I was very impressed with the sincerity and concern that Insite staff have for those who come through their doors. They are truly kind and compassionate, and provide addicts with a very human (and humanizing) element to their day. For that, I offer kudos.
Yet I came away thinking that Insite's main gauge of success is engagement, not treating addiction, reducing numbers of addicts or providing addicts with a way out. Maybe social interaction is enough for some, but I remain unconvinced that facilitating drug injections and perpetuating a destructive lifestyle is the best way to afford someone their human dignity. These non-judgmental interactions may make addicts feel better about their behaviour, but I didn't sense that the Insite philosophy had any room for the notion that addicts could actually change their behaviour -- at least not the addicts in the DTES.
Insite does have 12 detox beds and 18 'transitional' beds for those who are hoping to get into treatment. They have daily programs such as yoga, health care or counselling for these residents. But, again, I never got the sense that they had much hope for addicts beyond the Insite facilities.
Insite leaders seemed uncertain about what treatment facilities existed and where they were located, but still insisted that they weren't the kind of facilities that would be a good fit for DTES addicts. I'm under no illusion that there are sufficient treatment facilities available, but isn't any addict going to be out-of-his-comfort zone in an addiction treatment facility? Since the intent is to change lifestyle patterns, I would certainly hope so.
...when I looked at Insite’s website, I was encouraged by the fact that the facility is actually part of a larger organization that provides “a complete continuum of services,” including prevention, opioid replacement therapy, residential treatment, and housing support. An addiction counselor is part of Insite’s staff and, in its second year of operation, it made 2,000 referrals to other services. A New England Journal of Medicine study found that, because Insite removes barriers to treatment, its clients—who may not be well connected to the health care system—have increased their use of detox and withdrawal programs.
Finally, the blog, The Art of Life Itself, describes ab approach to harm reduction that embraces recovery.
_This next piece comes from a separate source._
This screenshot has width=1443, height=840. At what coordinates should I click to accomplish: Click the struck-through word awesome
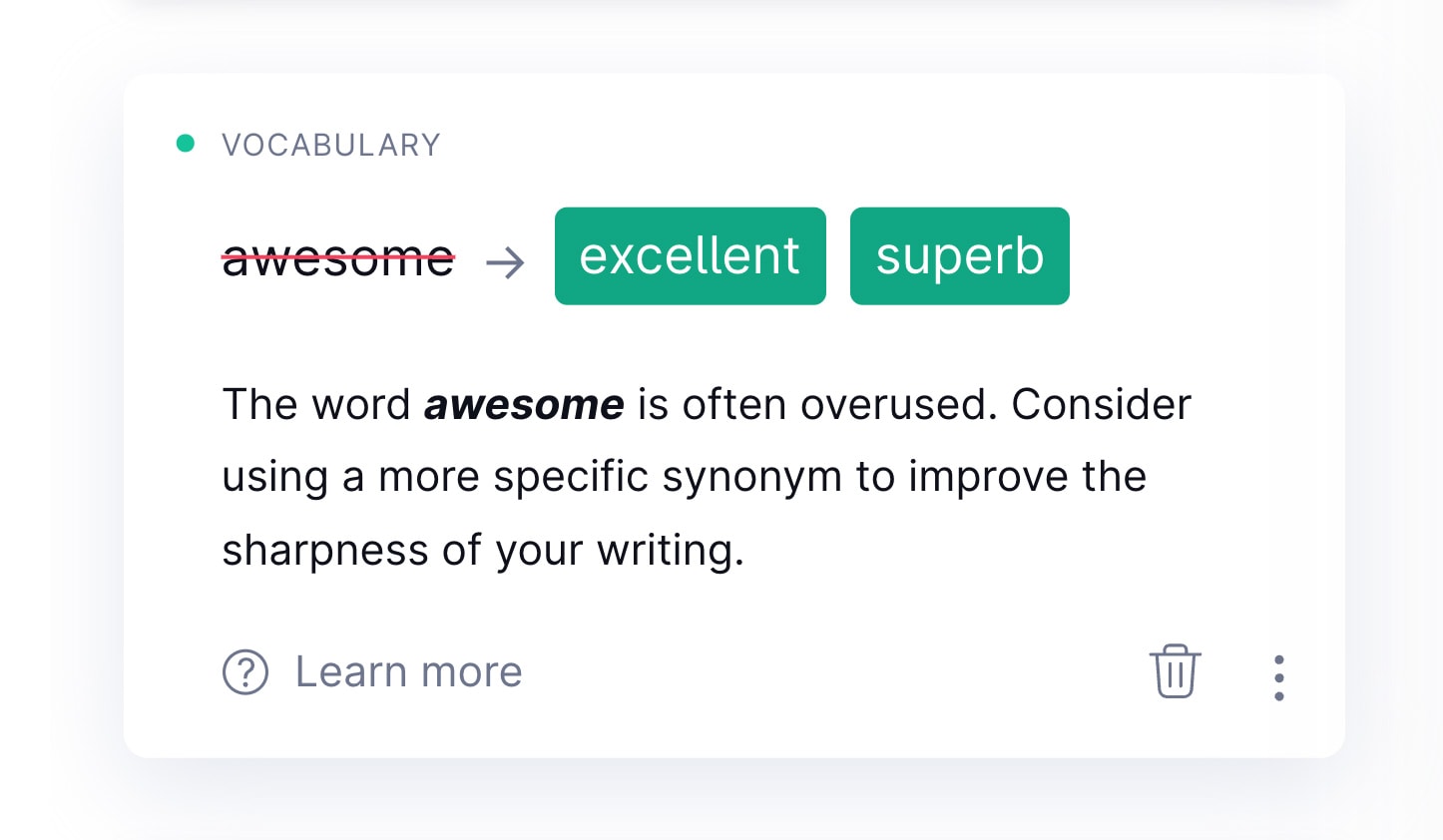click(x=338, y=258)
If Insite’s advocates want a real shot at challenging critics, they should emphasize that it is not a stand-alone operation, but a “rung on the ladder” from “chronic drug addiction to recovery.” People suffering the devastating effects of substance abuse cannot change their lives overnight. But, getting off the street and coming to a place like Insite—where medical professionals can help them get the care they need—may be the first step in the process. I hope future media coverage of Insite offers this perspective.